Objective: To assess associations between engagement in-care and future mortality.
Design: UK-based observational cohort study.
Methods: HIV-positive participants with more than one visit after 1 January 2000 were identified. Each person-month was classified as being in or out-of-care based on the dates of the expected and observed next care visits. Cox models investigated associations between mortality and the cumulative proportion of months spent in-care (% IC, lagged by 1 year), and cumulative %IC prior to antiretroviral therapy (ART) in those attending clinic for more than 1 year, with adjustment for age, CD4/viral load, year, sex, infection mode, ethnicity, and receipt/type of ART.
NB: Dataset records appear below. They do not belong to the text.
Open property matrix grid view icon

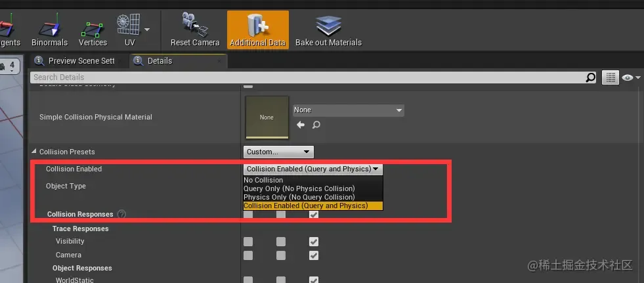(x=611, y=77)
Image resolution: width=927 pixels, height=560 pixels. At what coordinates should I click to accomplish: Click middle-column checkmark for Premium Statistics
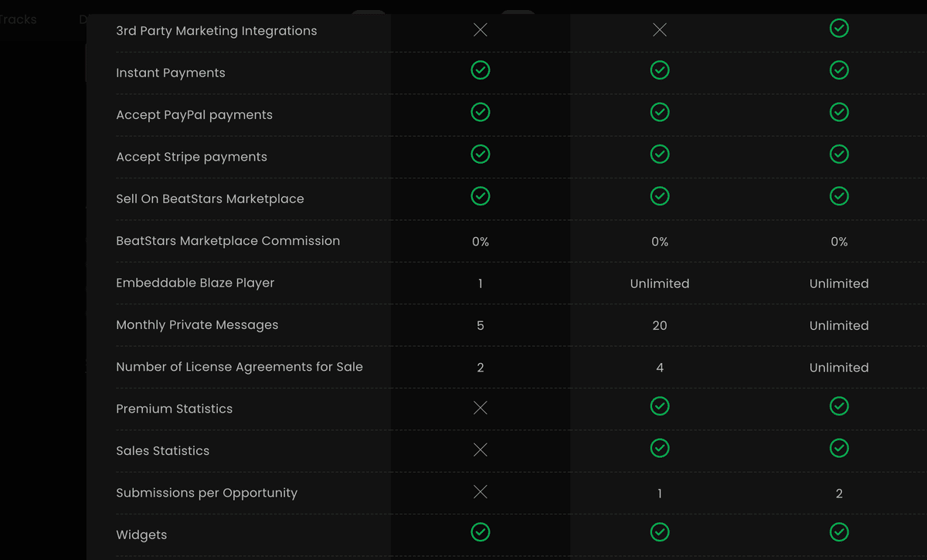(x=660, y=406)
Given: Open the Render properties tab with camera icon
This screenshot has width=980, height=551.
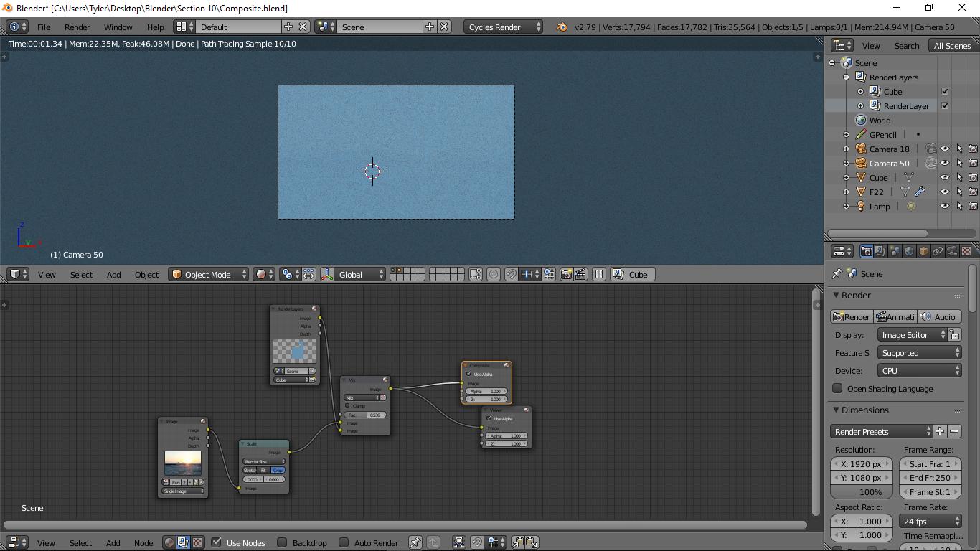Looking at the screenshot, I should tap(867, 250).
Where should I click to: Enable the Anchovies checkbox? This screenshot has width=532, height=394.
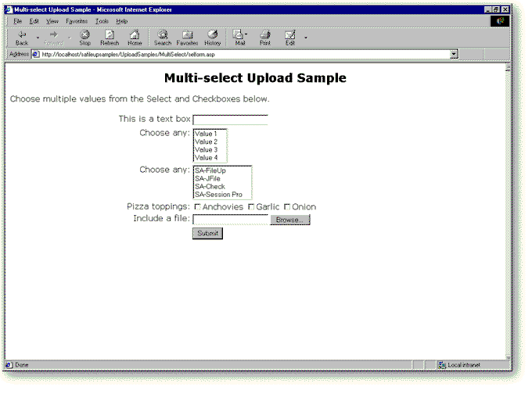point(197,207)
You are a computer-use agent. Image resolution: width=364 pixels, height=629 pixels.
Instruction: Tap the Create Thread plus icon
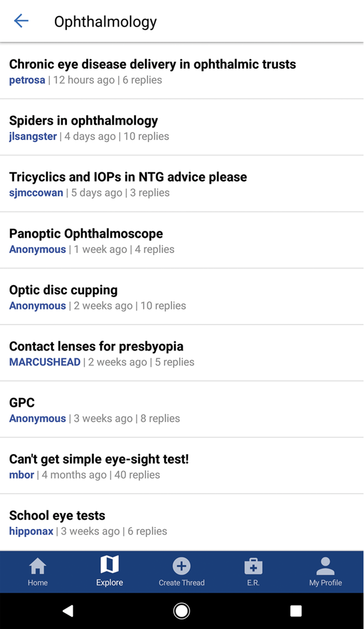pyautogui.click(x=181, y=566)
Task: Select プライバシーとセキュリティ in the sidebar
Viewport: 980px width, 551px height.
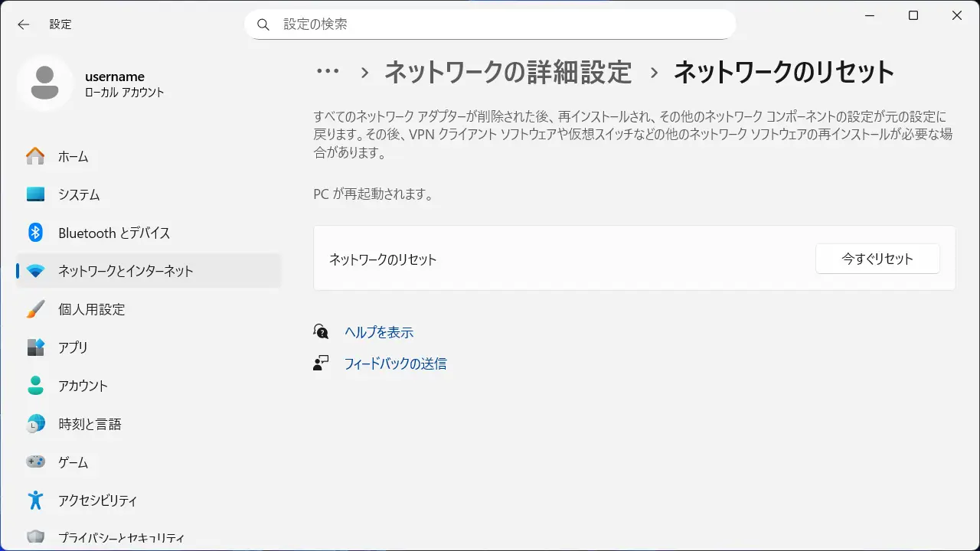Action: tap(121, 537)
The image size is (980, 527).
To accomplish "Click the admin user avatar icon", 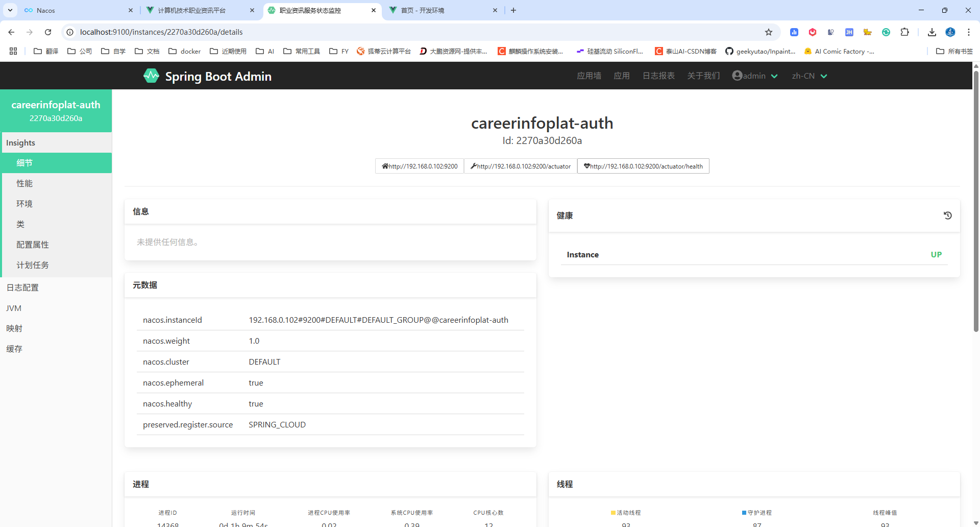I will pyautogui.click(x=737, y=76).
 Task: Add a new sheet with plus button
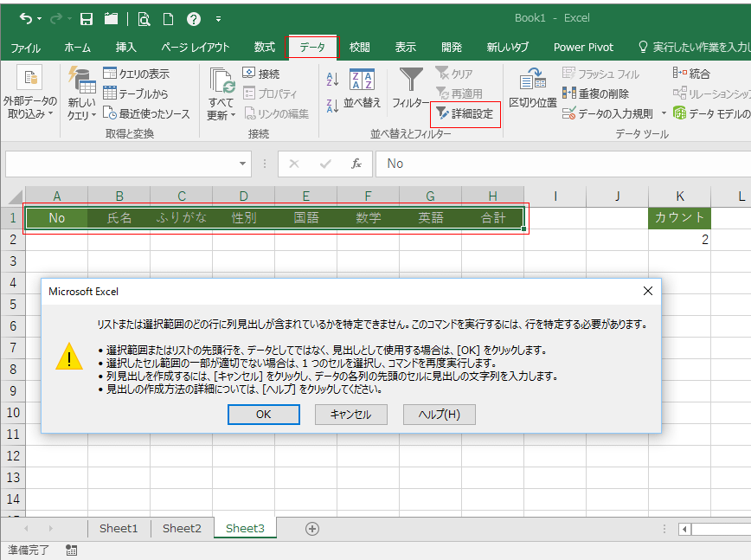(x=312, y=528)
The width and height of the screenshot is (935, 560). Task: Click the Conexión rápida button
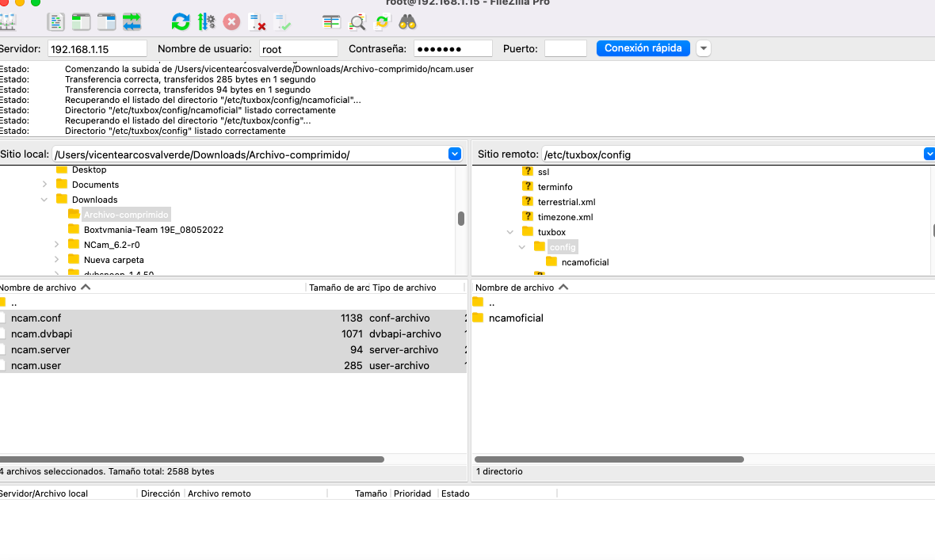click(x=643, y=48)
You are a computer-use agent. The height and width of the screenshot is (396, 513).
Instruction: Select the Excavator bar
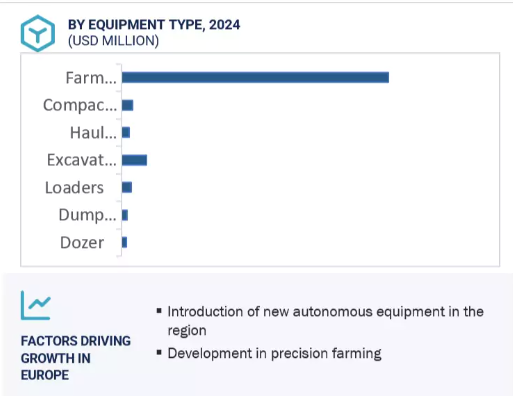pos(134,160)
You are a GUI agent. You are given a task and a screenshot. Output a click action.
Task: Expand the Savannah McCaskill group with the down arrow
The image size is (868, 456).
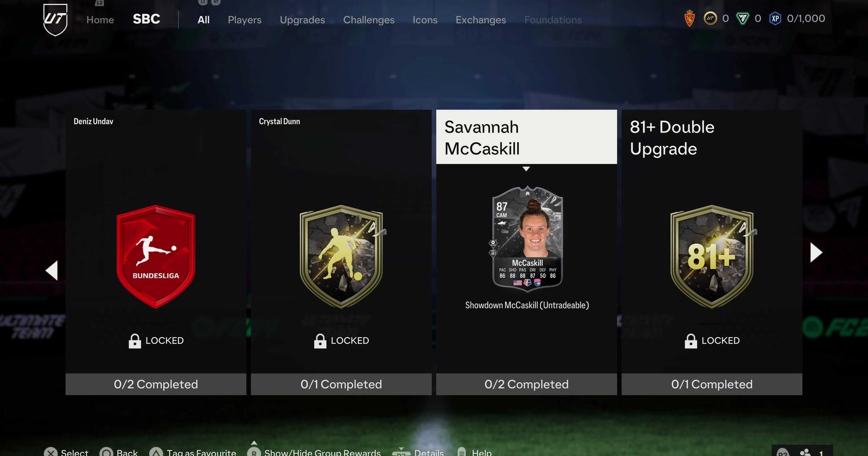(526, 169)
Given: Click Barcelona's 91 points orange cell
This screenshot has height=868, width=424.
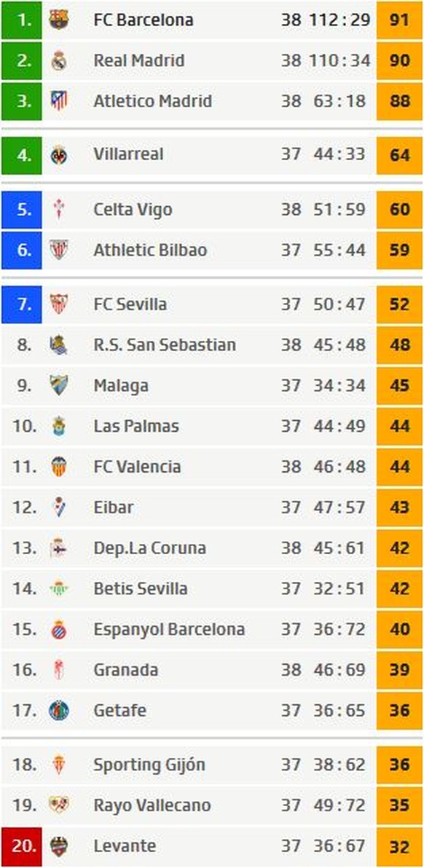Looking at the screenshot, I should tap(400, 20).
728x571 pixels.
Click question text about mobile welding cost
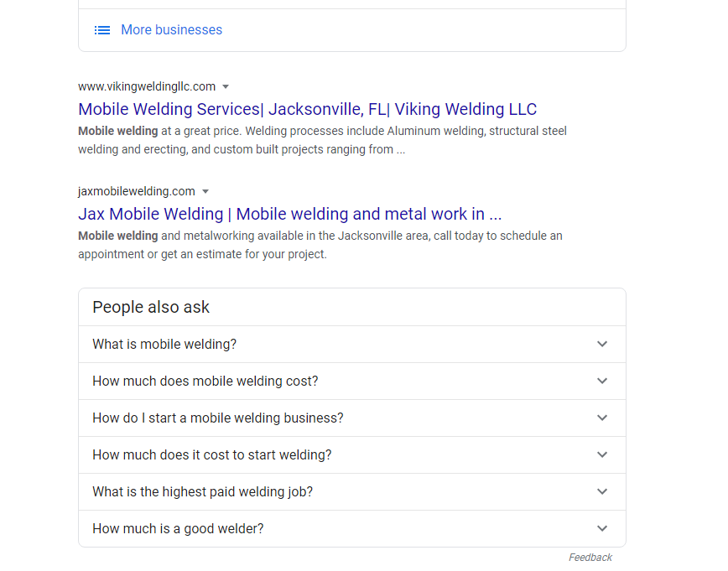205,382
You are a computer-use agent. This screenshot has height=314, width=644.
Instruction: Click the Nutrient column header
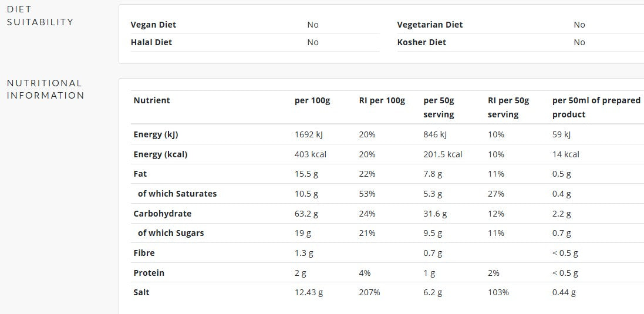[151, 100]
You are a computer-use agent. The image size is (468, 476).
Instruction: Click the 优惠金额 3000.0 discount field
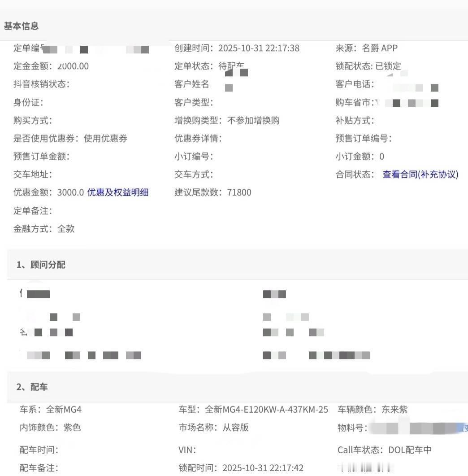point(69,192)
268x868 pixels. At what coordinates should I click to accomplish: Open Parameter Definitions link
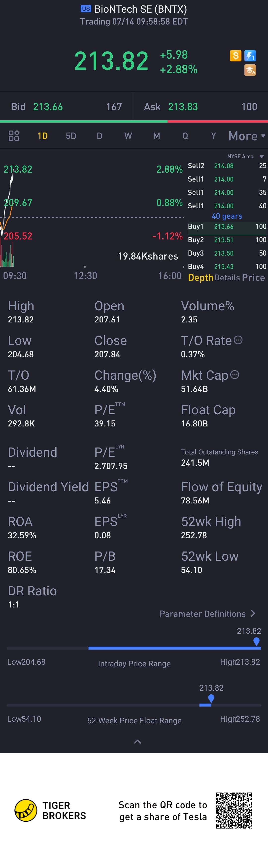coord(208,614)
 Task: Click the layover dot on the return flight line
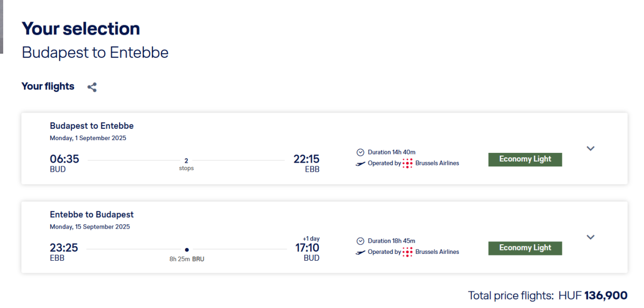point(187,250)
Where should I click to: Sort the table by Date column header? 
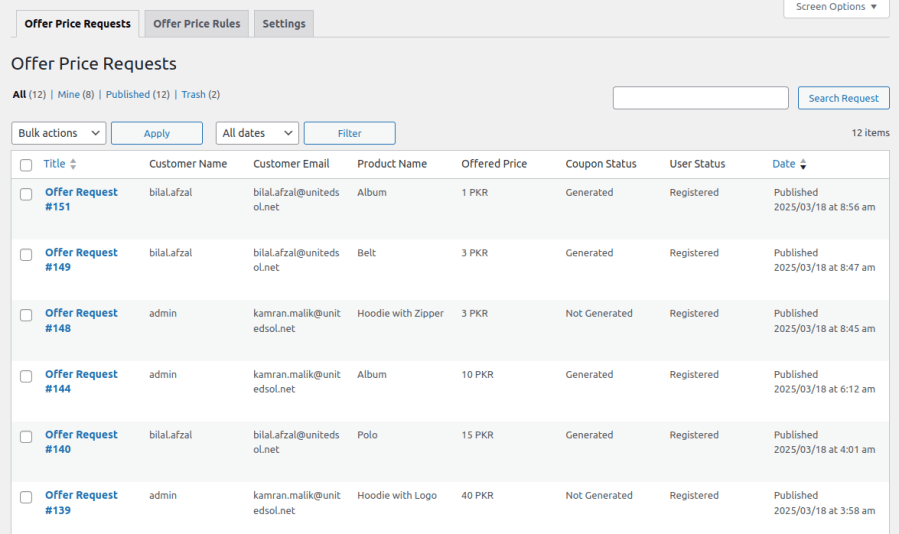coord(783,164)
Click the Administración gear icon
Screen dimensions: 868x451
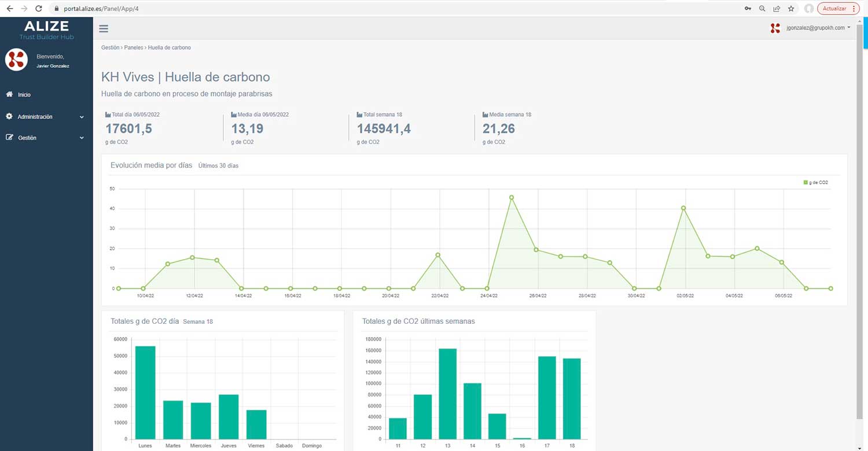9,116
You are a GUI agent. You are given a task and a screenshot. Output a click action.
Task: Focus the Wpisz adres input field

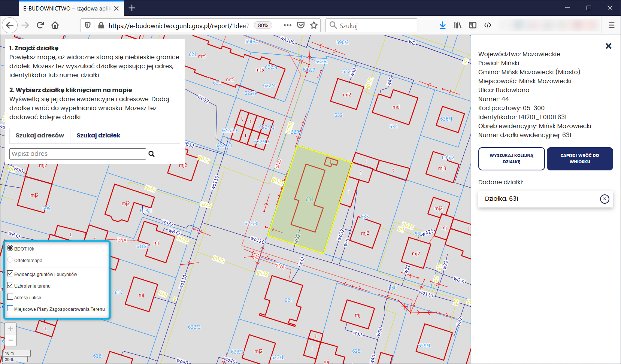78,154
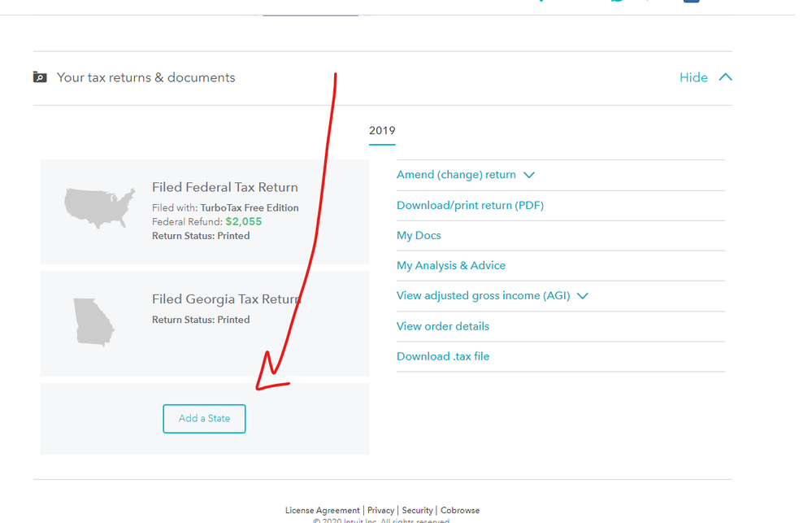Collapse section using the Hide chevron arrow
The height and width of the screenshot is (523, 812).
pos(726,77)
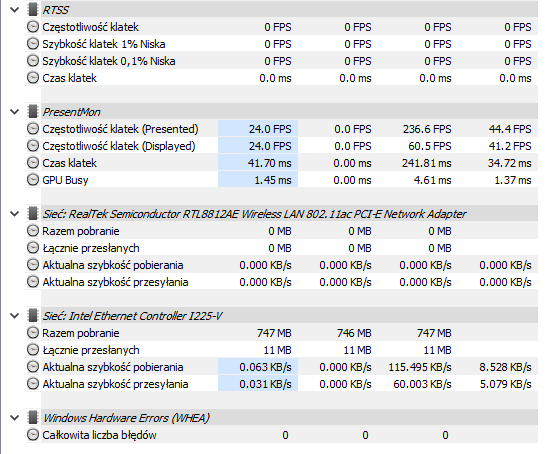The height and width of the screenshot is (454, 549).
Task: Collapse the PresentMon sensor group
Action: click(x=14, y=112)
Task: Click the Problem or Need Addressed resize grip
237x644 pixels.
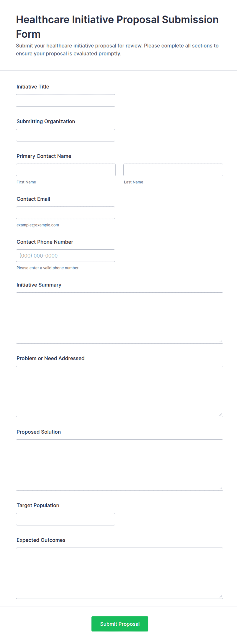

Results: The 44 432 individuals (27.8% women; 50.5% homosexual, 28.9% black African; median age 36 years) were followed for a median of 5.5 years, over which time 2279 (5.1%) people died. Higher %IC was associated with lower mortality both before [relative hazard 0.91 (95% confidence interval 0.88-0.95)/10% higher, P = 0.0001] and after [0.90 (0.87-0.93), P = 0.0001] adjustment. Adjustment for future CD4 changes revealed that the association was explained by poorer CD4 cell counts in those with lower %IC. In total 8730 participants under follow-up for more than 1 year initiated ART of whom 237 (2.7%) died. Higher values of %IC prior to ART initiation were associated with a reduced risk of mortality before [0.29 (0.17-0.47)/10%, P = 0.0001] and after [0.36 (0.21-0.61)/10%, P = 0.0002] adjustment; the association was again explained by poorer post-ART CD4/ viral load in those with lower pre-ART %IC.
Conclusions: Higher levels of engagement in-care are associated with reduced mortality at all stages of infection, including in those who initiate ART.